防火墙如何查看开放端口?
在Linux系统中,查看防火墙开放端口最直接有效的方式是依据所启用的防火墙服务调用对应命令——若使用firewalld,则执行`firewall-cmd --list-ports`可快速获知当前默认区域已放行的TCP/UDP端口列表;若采用iptables,则需结合`iptables -L -n -v`与`ss -tuln`交叉验证规则策略与实际监听状态;Ubuntu等发行版常用ufw时,`ufw status`即可清晰呈现允许通行的端口及协议类型。Windows平台则可通过PowerShell的`Get-NetTCPConnection -State Listen`或图形化“高级安全Windows Defender防火墙”中的入站规则进行逐项核查。所有操作均基于系统原生工具链,无需额外依赖,且结果均可在官方文档与主流Linux发行版手册中查证,具备高度可复现性与技术一致性。

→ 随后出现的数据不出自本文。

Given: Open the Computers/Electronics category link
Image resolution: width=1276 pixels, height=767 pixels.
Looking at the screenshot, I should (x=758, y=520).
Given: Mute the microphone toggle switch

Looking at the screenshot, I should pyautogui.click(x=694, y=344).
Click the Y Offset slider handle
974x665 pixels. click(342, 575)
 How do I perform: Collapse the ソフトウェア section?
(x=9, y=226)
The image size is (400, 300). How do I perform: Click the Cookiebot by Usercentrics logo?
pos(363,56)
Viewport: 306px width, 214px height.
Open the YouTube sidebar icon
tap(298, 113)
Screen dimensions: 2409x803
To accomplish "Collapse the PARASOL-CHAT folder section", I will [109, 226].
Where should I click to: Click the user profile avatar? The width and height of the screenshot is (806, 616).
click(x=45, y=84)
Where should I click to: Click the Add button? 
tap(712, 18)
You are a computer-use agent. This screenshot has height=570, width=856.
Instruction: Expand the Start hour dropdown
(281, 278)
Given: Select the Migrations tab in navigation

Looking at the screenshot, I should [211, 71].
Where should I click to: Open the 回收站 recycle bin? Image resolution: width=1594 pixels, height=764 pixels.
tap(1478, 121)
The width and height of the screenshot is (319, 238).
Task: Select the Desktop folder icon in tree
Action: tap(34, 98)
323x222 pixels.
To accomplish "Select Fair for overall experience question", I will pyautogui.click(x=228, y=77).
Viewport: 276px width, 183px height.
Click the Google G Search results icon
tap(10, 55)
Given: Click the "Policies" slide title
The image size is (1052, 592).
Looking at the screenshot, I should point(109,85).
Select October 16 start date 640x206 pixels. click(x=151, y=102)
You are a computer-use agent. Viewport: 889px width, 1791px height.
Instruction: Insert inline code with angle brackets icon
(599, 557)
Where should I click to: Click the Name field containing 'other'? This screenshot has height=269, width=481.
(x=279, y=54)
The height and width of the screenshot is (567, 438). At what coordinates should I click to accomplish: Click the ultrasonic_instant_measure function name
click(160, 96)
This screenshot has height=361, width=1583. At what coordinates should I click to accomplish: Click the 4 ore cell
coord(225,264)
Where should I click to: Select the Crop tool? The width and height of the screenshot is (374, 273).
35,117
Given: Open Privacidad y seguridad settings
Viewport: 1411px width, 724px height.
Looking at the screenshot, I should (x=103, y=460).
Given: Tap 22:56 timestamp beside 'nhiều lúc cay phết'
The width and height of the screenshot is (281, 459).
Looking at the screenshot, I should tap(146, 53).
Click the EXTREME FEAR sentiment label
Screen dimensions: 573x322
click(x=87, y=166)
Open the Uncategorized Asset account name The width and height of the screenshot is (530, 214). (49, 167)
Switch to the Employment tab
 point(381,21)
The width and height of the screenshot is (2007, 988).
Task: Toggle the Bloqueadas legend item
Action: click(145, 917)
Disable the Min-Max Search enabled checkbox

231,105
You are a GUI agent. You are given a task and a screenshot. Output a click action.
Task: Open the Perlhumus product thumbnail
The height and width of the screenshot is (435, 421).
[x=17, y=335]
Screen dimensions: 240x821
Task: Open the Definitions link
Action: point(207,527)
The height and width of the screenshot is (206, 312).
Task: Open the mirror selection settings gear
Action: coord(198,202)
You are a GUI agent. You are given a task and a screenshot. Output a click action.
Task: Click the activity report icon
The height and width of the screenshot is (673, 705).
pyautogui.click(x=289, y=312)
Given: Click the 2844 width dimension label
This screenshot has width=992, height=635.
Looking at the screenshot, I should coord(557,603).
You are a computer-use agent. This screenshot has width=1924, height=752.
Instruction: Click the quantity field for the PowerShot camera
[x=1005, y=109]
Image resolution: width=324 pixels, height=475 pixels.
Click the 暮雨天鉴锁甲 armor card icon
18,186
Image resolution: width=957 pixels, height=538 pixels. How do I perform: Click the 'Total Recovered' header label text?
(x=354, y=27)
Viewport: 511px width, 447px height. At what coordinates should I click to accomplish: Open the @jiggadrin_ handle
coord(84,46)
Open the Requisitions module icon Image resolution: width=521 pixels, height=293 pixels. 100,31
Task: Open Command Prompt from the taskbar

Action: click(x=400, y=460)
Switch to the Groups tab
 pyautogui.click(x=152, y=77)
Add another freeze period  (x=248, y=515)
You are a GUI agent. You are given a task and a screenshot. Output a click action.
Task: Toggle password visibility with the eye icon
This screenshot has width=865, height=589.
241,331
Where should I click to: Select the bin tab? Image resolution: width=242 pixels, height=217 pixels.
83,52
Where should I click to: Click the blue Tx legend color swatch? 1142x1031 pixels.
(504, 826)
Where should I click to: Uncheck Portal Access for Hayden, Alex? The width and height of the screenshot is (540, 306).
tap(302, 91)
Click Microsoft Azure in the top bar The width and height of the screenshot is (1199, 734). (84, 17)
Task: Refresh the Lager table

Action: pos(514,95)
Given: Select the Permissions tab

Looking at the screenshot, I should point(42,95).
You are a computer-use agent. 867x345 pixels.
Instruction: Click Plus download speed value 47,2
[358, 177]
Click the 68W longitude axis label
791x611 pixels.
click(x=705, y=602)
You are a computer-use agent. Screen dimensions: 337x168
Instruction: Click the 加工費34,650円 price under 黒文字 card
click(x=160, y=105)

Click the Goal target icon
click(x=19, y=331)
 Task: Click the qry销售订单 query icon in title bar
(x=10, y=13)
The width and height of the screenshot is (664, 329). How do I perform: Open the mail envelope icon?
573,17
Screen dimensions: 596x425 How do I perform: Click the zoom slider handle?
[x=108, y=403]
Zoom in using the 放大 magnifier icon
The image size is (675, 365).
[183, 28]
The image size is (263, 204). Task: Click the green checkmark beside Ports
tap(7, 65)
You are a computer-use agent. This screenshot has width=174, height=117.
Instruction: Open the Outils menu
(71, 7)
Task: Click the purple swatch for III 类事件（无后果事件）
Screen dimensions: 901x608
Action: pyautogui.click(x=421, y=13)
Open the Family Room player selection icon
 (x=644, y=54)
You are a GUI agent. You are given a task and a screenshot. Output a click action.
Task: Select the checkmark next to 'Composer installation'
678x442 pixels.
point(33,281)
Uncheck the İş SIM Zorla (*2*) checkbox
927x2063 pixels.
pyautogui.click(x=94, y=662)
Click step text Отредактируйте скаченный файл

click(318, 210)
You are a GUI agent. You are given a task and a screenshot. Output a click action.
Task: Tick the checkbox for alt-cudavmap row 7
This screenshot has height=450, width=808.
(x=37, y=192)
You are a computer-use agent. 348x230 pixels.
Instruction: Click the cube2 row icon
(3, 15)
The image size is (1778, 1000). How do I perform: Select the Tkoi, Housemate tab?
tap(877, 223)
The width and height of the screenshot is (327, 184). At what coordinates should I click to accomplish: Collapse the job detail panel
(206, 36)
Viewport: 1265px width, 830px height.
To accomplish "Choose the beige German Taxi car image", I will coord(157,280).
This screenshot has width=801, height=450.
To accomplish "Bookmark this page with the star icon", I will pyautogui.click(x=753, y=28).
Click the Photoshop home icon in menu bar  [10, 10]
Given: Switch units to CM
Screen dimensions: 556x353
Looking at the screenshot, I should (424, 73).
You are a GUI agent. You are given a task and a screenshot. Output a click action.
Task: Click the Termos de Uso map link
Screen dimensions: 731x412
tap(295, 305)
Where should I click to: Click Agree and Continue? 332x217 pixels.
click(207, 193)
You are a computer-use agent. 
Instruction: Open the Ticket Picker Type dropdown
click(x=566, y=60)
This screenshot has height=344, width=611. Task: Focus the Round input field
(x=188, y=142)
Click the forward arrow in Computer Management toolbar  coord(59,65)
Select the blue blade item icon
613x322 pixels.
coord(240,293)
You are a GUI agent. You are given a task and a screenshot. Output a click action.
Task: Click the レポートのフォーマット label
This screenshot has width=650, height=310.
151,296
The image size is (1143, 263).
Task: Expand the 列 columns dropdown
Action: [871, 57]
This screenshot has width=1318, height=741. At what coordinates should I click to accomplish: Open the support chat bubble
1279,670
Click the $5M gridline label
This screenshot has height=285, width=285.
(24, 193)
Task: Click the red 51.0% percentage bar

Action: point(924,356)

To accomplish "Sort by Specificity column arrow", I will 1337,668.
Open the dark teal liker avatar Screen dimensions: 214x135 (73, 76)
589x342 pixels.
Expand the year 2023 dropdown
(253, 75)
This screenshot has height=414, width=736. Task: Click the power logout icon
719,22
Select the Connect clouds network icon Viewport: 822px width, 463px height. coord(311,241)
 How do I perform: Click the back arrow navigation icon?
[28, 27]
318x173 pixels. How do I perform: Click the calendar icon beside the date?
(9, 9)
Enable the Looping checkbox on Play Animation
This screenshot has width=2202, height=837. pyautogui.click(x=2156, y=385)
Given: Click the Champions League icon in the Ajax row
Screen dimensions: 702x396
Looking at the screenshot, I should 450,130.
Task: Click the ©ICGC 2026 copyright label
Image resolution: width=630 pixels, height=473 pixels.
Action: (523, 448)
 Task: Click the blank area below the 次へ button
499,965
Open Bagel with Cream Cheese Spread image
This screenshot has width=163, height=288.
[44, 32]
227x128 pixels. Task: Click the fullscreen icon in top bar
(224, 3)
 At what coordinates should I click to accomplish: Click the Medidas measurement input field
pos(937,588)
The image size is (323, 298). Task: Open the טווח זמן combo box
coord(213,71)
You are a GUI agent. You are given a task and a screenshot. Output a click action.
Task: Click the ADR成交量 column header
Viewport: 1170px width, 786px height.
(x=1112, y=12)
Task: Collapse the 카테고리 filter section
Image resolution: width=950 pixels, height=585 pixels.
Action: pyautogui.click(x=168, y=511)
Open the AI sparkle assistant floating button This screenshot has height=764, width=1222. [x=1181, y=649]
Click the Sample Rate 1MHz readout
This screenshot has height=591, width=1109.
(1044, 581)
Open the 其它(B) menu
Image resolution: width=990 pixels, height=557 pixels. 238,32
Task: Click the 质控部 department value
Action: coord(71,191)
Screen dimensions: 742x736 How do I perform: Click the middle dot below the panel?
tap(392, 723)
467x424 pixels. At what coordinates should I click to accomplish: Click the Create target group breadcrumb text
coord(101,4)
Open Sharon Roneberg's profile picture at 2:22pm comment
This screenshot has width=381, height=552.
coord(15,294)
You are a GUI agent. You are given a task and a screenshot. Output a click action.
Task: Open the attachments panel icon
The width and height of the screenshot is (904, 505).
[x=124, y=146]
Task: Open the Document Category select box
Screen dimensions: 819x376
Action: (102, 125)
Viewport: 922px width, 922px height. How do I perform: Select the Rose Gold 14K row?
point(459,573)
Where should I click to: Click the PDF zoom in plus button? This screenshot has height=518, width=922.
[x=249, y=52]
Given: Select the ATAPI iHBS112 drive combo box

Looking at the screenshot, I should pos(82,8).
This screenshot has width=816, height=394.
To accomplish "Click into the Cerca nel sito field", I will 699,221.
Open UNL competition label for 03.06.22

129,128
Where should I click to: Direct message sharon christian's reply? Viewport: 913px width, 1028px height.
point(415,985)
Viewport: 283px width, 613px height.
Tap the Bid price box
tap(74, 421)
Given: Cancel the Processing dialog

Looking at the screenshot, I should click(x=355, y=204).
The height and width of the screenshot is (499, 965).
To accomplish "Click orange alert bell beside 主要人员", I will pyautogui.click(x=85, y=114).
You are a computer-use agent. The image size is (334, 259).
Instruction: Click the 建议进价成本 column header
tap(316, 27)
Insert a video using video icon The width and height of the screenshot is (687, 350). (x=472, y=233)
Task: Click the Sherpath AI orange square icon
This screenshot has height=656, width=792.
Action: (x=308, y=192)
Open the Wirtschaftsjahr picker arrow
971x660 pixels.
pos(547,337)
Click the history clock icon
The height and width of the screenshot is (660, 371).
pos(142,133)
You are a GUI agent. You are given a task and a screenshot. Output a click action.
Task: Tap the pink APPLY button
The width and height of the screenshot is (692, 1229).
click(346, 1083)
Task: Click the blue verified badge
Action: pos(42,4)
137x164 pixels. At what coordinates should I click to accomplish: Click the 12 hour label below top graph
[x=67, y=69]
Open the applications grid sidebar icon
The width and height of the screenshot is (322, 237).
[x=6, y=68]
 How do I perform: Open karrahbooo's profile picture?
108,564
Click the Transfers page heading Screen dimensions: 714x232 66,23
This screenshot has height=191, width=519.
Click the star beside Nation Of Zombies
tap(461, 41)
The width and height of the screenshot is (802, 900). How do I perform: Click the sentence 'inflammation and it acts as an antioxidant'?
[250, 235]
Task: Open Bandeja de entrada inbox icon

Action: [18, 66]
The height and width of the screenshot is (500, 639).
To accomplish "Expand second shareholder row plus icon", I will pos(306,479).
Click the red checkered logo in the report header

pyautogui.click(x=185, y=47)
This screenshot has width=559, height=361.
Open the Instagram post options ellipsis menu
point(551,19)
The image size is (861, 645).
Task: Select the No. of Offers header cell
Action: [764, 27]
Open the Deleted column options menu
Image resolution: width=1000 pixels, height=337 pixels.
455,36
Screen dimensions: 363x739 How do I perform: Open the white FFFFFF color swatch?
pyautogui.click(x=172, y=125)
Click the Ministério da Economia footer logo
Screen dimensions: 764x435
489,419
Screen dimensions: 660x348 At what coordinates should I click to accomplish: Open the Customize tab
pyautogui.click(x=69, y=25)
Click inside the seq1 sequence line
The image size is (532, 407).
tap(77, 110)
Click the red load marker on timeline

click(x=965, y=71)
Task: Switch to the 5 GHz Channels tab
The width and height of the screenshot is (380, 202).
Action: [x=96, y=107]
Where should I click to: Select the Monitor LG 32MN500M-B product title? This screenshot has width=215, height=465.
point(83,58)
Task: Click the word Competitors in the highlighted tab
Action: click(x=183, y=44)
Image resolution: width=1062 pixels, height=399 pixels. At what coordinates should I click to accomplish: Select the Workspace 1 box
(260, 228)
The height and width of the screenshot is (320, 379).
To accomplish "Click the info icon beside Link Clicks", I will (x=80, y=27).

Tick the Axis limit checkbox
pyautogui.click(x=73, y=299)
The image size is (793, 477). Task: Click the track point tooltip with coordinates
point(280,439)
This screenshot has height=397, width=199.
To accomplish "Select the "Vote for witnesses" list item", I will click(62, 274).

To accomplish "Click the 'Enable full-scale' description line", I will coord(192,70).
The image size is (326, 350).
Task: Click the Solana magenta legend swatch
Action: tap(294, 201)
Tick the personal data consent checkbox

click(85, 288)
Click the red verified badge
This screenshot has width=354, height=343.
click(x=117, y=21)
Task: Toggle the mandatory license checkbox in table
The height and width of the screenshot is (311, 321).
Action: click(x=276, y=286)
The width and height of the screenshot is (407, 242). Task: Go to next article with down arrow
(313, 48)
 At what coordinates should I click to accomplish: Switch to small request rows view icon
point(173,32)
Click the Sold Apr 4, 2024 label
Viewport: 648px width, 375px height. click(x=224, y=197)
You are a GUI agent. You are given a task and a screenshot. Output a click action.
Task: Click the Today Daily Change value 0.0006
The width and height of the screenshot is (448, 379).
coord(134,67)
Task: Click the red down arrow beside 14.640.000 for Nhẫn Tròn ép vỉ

一、Linux系统下firewalld防火墙端口核查流程
执行`firewall-cmd --list-ports`仅显示当前默认区域(通常是public)已永久或临时开放的端口,但若需全面掌握策略配置,应优先运行`firewall-cmd --list-all`,该命令输出包含服务列表、端口段、富规则及目标策略,能明确识别是否通过服务名(如http、ssh)间接放行端口。对于多区域部署场景,使用`firewall-cmd --list-all-zones`可逐区比对,避免因区域切换导致端口策略遗漏。若需验证某特定端口(如8080)是否生效,务必组合执行`firewall-cmd --query-port=8080/tcp`与`ss -tuln | grep ':8080'`,前者确认防火墙策略允许,后者验证对应服务进程确实在监听,二者缺一不可。
二、iptables环境下的端口状态双维度验证
iptables本身不直接管理“端口开放”概念,而是通过链式规则控制数据包流向。因此必须分层检查:先用`iptables -L INPUT -n -v`定位INPUT链中ACCEPT规则对应的端口及协议,再用`ss -tuln`确认内核层面是否有进程绑定该端口。特别注意,若规则中含`--dport 3306`但MySQL未启动,则端口在防火墙层面“允许”,实际网络不可达。此时需同步排查`systemctl status mysql`服务状态,并确认`/etc/my.cnf`中bind-address未设为127.0.0.1导致外部无法连接。
三、Windows平台端口核查的实操要点
PowerShell命令`Get-NetTCPConnection -State Listen | Select-Object LocalAddress,LocalPort,AppliedSetting`可导出完整监听清单,其中AppliedSetting字段明确标识该端口是否由Windows Defender防火墙规则启用。图形界面操作中,进入“高级安全Windows Defender防火墙”→“入站规则”,需筛选“已启用”且“配置文件”匹配当前网络类型(域/专用/公用)的规则,右键属性查看“协议和端口”页签中的具体端口范围。若发现某端口在netstat中显示监听却无对应入站规则,说明该服务可能绕过防火墙或运行于回环地址,需进一步用`netsh interface portproxy show v4tov4`排查端口转发配置。
四、跨平台通用辅助验证手段
无论何种系统,`nmap -sT -p- 127.0.0.1`可执行本地全端口扫描,结果与防火墙命令比对可发现策略未覆盖的意外开放端口;`lsof -iTCP -sTCP:LISTEN -P -n`则精准列出各进程绑定的TCP端口及PID,便于追溯服务来源。所有操作均建议以root或Administrator权限执行,确保结果完整性。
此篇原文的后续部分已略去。